D2.3 : US-A-4 450 016.
Les requérants RT ont fait référence aux documents :
T1 : P. Liang et al, "Thermodynamic Assessment of the Zr-O binary System", Z. Metallkd. 92 (2001) 7, pages 747-756 ; et
T2 : C. Wang et al, "On the thermodynamic modeling of the Zr-O system", Computer Coupling of Phase Diagrams and Thermochemistry, 28 (2004), pages 281-292.
IV. Une procédure orale s'est tenue devant la Chambre le 9 août 2005 en l'absence du requérant RO2.
V. Les requérants RO1 et RO2 ont demandé l'annulation de la décision contestée et la révocation du brevet européen.
VI. Les requérants RT ont demandé, à titre de requête principale, l'annulation de la décision contestée et le maintien du brevet tel que délivré, ou, à titre de requêtes subsidiaires, le maintien du brevet sous forme modifiée suivant une première ou une seconde requête subsidiaire, déposées par lettre du 26 avril 2002.
VII. Les revendications indépendantes 1 et 8 selon la requête principale s'énoncent comme suit :
"1. Procédé de fabrication de tube destiné à constituer la totalité ou la partie externe d'une gaine de crayon de combustible nucléaire ou un tube guide pour assemblage de combustible nucléaire, caractérisé en ce que :
on constitue une barre en un alliage à base de zirconium contenant également de 50 à 250 ppm de fer, 0,8 à 1,3% en poids de niobium, moins de 1600 ppm d'oxygène, moins de 200 ppm de carbone et moins de 120 ppm de silicium ; on trempe à l'eau la barre après chauffage entre 1000°C et 1200°C ;
on file une ébauche après chauffage de 600°C à 800°C ; on lamine à froid, en au moins quatre passes, ladite ébauche pour obtenir un tube, avec des traitements thermiques intermédiaires entre 560°C et 620°C ; et on effectue un traitement thermique final entre 560°C et 620°C, l'ensemble des traitements thermiques étant effectué en atmosphère inerte ou sous vide."
"8. Tube de gainage pour crayon de combustible ou de guidage pour assemblage combustible de réacteur nucléaire refroidi et modéré par de l'eau sous pression, constitué d'un alliage à base de zirconium à l'état complètement recristallisé, ayant 50 à 250 ppm de fer, 0,8 à 1,3% en poids de niobium, 1000 à 1600 ppm d'oxygène, moins de 200 ppm de carbone, moins de 120 ppm de silicium, le reste étant constitué par du zirconium, exception faite des impuretés inévitables."

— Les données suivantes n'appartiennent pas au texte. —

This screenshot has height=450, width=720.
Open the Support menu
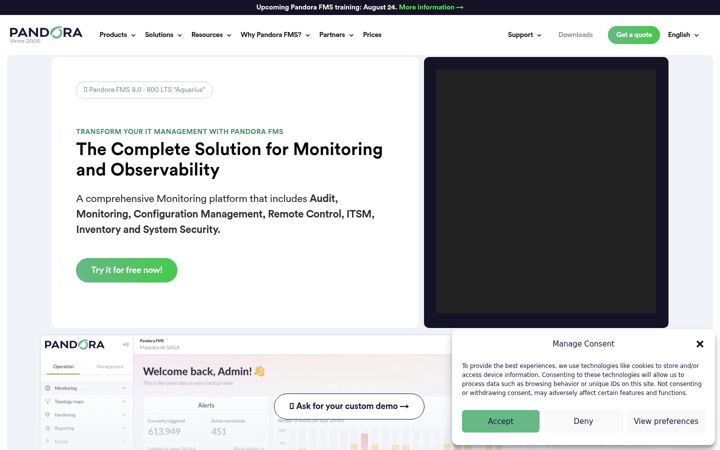524,35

Les revendications 2 à 7 sont des revendications dépendantes.
Selon la première requête subsidiaire, la phrase "et ne comportant pas d'alignements de précipités de BetaZr" est ajoutée à la fin de la revendication 8.
La deuxième requête subsidiaire ne comprend que les revendications 1 à 7 de procédé.

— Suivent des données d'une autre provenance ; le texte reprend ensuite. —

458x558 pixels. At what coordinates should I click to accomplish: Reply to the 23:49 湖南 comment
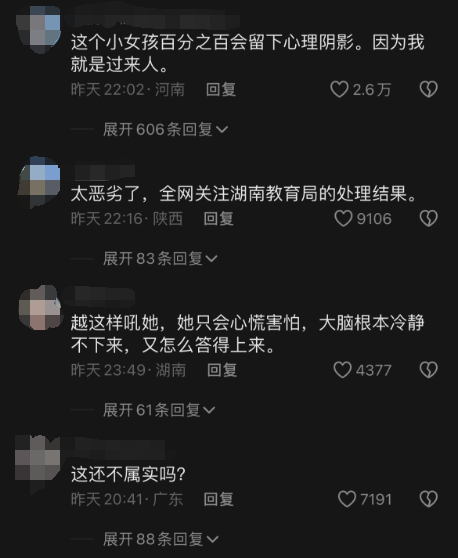(222, 370)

VIII. Les arguments développés par le requérant RO1 peuvent être résumés comme suit :
Les documents D1.1.1 à D1.1.5 constituaient en fait des parties d'un seul document (D1.1). A la lumière de l'enseignement dudit document, les objets des revendications 1 et 8 étaient dépourvus de nouveauté ou, à tout le moins, n'impliquait aucune activité inventive. Quant à l'objet de la revendication 8, le document D1.1 se référait dans les parties D1.1.1 et D1.1.2 à un alliage Zr-1%Nb dont la composition correspondait à la composition revendiquée et qui était à la base de la fabrication des tubes destinés à constituer une gaine de crayon de combustible nucléaire. Quant au procédé revendiqué, le document décrivait expressément dans la partie D1.1.2 l'étape de laminage à froid d'une ébauche avec des traitements thermiques intermédiaires et finaux dans une gamme de températures qui tombaient en plein dans la gamme revendiquée. Les étapes qui précédaient le laminage à froid et qui restaient selon la revendication 1 du brevet, c'est-à-dire la trempe Beta et le filage de l'ébauche, constituaient des mesures qui étaient tout à fait usuelles et faisaient donc partie des connaissances générales de l'homme du métier. Ce fait était prouvé surtout par les documents D1.2, D1.5 à D1.7 et D2.3.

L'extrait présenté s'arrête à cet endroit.